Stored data
● ● ● ● ● ● ●

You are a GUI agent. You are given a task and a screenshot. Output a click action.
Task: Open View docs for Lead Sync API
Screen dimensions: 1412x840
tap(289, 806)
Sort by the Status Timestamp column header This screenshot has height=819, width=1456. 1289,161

● ● ● ● ● ● ●

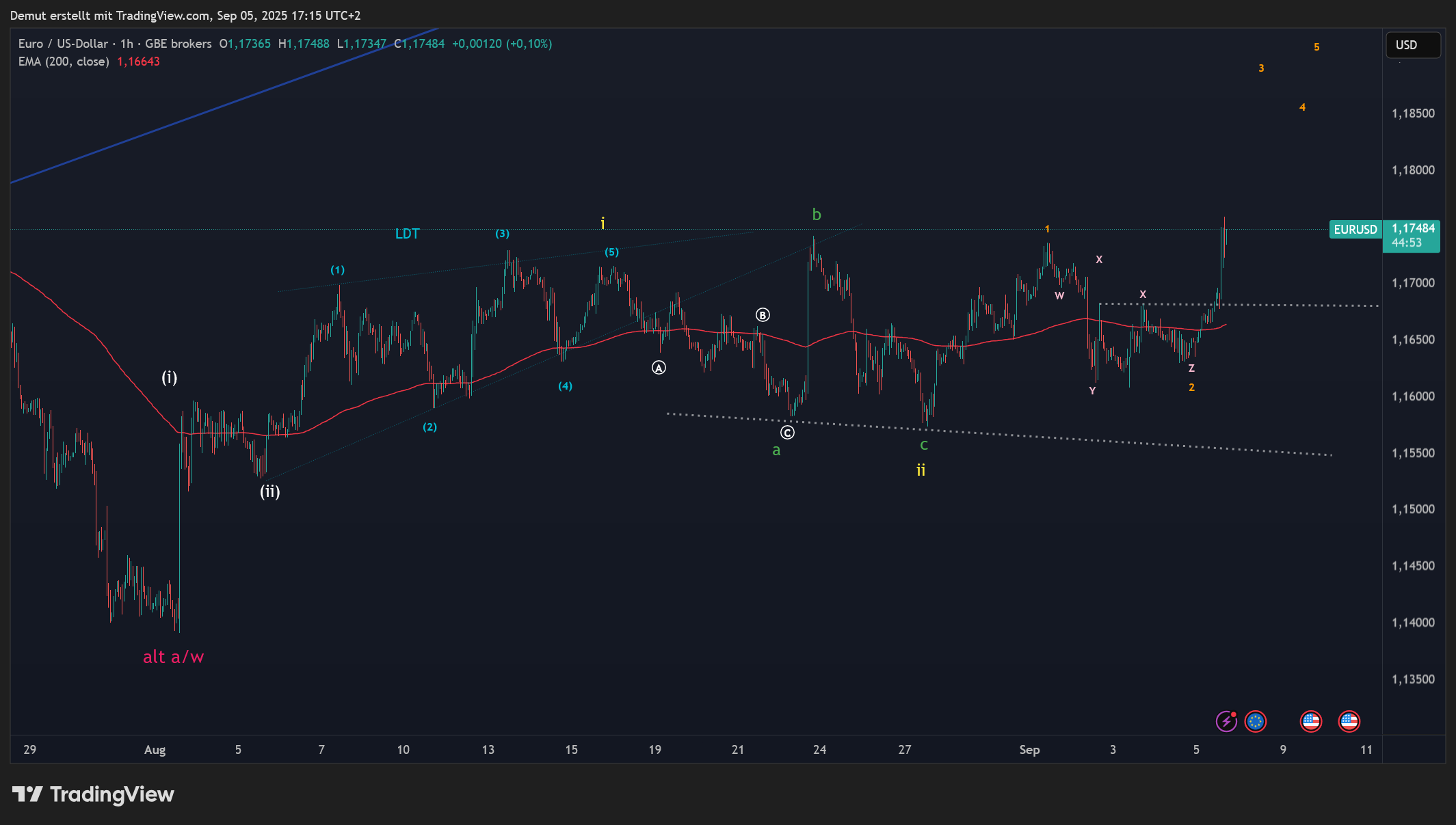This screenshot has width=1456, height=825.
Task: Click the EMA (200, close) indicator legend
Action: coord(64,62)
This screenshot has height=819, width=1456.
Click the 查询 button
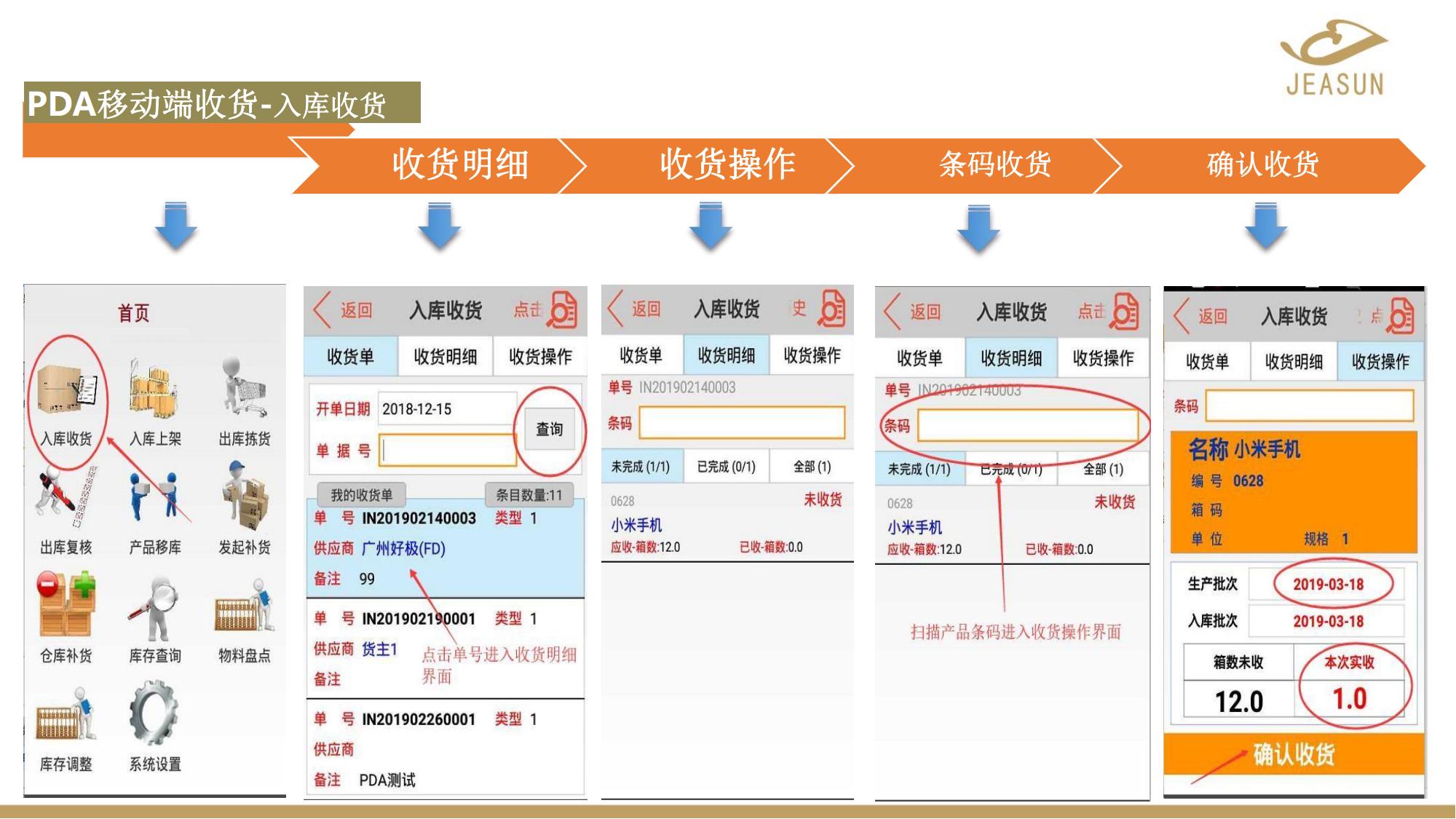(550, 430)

● ● ● ● ● ● ●

# WHAT THIS TASK INVOLVES:
Above are the records; print exactly the lines from the line with "Screen dimensions: 1412x840" to the line with "Sort by the", including both, and nothing else.

# RESULT OF THIS TASK:
Screen dimensions: 1412x840
tap(289, 806)
Sort by the Status Timestamp column header This screenshot has height=819, width=1456. 1289,161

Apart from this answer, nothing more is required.